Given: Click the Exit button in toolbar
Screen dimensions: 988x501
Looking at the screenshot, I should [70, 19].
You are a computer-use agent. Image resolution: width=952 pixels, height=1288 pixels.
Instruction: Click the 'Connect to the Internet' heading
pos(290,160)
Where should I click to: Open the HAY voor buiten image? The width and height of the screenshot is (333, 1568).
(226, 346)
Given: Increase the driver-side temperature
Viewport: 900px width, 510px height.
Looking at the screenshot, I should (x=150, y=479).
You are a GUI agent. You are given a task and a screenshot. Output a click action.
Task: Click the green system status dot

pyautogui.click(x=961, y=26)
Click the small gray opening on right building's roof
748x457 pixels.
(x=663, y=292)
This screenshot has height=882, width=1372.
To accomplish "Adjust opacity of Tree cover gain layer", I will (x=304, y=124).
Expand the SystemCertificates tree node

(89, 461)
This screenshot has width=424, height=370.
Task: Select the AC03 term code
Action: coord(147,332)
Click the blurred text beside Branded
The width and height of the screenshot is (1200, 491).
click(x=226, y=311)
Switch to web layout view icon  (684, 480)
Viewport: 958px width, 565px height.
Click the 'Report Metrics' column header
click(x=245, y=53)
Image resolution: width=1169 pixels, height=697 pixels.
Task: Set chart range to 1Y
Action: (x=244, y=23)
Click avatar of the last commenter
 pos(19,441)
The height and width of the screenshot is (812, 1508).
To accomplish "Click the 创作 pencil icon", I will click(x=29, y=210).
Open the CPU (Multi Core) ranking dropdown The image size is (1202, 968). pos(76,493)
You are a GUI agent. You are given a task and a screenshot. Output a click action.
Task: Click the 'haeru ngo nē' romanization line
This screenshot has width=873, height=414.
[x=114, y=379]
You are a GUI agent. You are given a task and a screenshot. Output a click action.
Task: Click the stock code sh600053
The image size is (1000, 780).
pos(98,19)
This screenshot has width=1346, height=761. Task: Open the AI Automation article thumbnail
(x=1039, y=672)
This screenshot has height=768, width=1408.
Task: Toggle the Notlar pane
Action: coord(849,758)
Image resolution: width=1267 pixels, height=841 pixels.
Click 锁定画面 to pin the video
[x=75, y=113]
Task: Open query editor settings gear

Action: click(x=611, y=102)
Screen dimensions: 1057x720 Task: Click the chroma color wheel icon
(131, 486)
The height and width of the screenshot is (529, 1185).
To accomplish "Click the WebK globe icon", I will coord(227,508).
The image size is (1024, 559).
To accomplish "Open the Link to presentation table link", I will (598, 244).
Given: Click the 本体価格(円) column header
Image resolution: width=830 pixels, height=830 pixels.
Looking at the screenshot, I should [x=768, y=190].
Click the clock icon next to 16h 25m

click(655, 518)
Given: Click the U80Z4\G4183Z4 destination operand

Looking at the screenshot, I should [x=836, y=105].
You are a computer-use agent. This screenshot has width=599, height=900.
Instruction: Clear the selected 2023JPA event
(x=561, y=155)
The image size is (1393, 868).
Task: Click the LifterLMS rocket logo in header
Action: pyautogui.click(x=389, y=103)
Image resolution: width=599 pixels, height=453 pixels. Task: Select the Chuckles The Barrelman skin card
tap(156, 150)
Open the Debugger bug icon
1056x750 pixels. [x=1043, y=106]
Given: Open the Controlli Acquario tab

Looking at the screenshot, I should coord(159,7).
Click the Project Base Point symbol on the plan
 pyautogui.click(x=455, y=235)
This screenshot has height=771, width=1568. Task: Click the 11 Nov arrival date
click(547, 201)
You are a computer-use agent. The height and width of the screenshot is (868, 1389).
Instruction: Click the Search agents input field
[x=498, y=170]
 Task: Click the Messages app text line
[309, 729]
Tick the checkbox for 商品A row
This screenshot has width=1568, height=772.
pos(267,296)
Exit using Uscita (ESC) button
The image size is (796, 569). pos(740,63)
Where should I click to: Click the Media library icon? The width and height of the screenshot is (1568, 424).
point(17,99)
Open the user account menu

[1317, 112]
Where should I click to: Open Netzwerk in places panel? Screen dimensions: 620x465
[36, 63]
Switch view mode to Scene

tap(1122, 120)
◇ ◇ ◇
> _ABOUT THIS TASK_
Please set down all of the records exactly.

> _RESPONSE BOX_
Given: Click the Exit button in toolbar
Screen dimensions: 988x501
Looking at the screenshot, I should [70, 19].
You are a computer-use agent. Image resolution: width=952 pixels, height=1288 pixels.
Instruction: Click the 'Connect to the Internet' heading
pos(290,160)
Where should I click to: Open the HAY voor buiten image? The width and height of the screenshot is (333, 1568).
(226, 346)
Given: Increase the driver-side temperature
Viewport: 900px width, 510px height.
Looking at the screenshot, I should (x=150, y=479).
You are a GUI agent. You are given a task and a screenshot. Output a click action.
Task: Click the green system status dot

pyautogui.click(x=961, y=26)
Click the small gray opening on right building's roof
748x457 pixels.
(x=663, y=292)
This screenshot has height=882, width=1372.
To accomplish "Adjust opacity of Tree cover gain layer", I will (x=304, y=124).
Expand the SystemCertificates tree node

(89, 461)
This screenshot has width=424, height=370.
Task: Select the AC03 term code
Action: coord(147,332)
Click the blurred text beside Branded
The width and height of the screenshot is (1200, 491).
click(x=226, y=311)
Switch to web layout view icon  (684, 480)
Viewport: 958px width, 565px height.
Click the 'Report Metrics' column header
click(x=245, y=53)
Image resolution: width=1169 pixels, height=697 pixels.
Task: Set chart range to 1Y
Action: (x=244, y=23)
Click avatar of the last commenter
 pos(19,441)
The height and width of the screenshot is (812, 1508).
To accomplish "Click the 创作 pencil icon", I will click(x=29, y=210).
Open the CPU (Multi Core) ranking dropdown The image size is (1202, 968). pos(76,493)
You are a GUI agent. You are given a task and a screenshot. Output a click action.
Task: Click the 'haeru ngo nē' romanization line
This screenshot has width=873, height=414.
[x=114, y=379]
You are a GUI agent. You are given a task and a screenshot. Output a click action.
Task: Click the stock code sh600053
The image size is (1000, 780).
pos(98,19)
This screenshot has width=1346, height=761. Task: Open the AI Automation article thumbnail
(x=1039, y=672)
This screenshot has height=768, width=1408.
Task: Toggle the Notlar pane
Action: coord(849,758)
Image resolution: width=1267 pixels, height=841 pixels.
Click 锁定画面 to pin the video
[x=75, y=113]
Task: Open query editor settings gear

Action: click(x=611, y=102)
Screen dimensions: 1057x720 Task: Click the chroma color wheel icon
(131, 486)
The height and width of the screenshot is (529, 1185).
To accomplish "Click the WebK globe icon", I will coord(227,508).
The image size is (1024, 559).
To accomplish "Open the Link to presentation table link", I will (598, 244).
Given: Click the 本体価格(円) column header
Image resolution: width=830 pixels, height=830 pixels.
Looking at the screenshot, I should [x=768, y=190].
Click the clock icon next to 16h 25m

click(655, 518)
Given: Click the U80Z4\G4183Z4 destination operand

Looking at the screenshot, I should [x=836, y=105].
You are a computer-use agent. This screenshot has width=599, height=900.
Instruction: Clear the selected 2023JPA event
(x=561, y=155)
The image size is (1393, 868).
Task: Click the LifterLMS rocket logo in header
Action: pyautogui.click(x=389, y=103)
Image resolution: width=599 pixels, height=453 pixels. Task: Select the Chuckles The Barrelman skin card
tap(156, 150)
Open the Debugger bug icon
1056x750 pixels. [x=1043, y=106]
Given: Open the Controlli Acquario tab

Looking at the screenshot, I should coord(159,7).
Click the Project Base Point symbol on the plan
 pyautogui.click(x=455, y=235)
This screenshot has height=771, width=1568. Task: Click the 11 Nov arrival date
click(547, 201)
You are a computer-use agent. The height and width of the screenshot is (868, 1389).
Instruction: Click the Search agents input field
[x=498, y=170]
 Task: Click the Messages app text line
[309, 729]
Tick the checkbox for 商品A row
This screenshot has width=1568, height=772.
pos(267,296)
Exit using Uscita (ESC) button
The image size is (796, 569). pos(740,63)
Where should I click to: Click the Media library icon? The width and height of the screenshot is (1568, 424).
point(17,99)
Open the user account menu

[1317, 112]
Where should I click to: Open Netzwerk in places panel? Screen dimensions: 620x465
[36, 63]
Switch view mode to Scene

tap(1122, 120)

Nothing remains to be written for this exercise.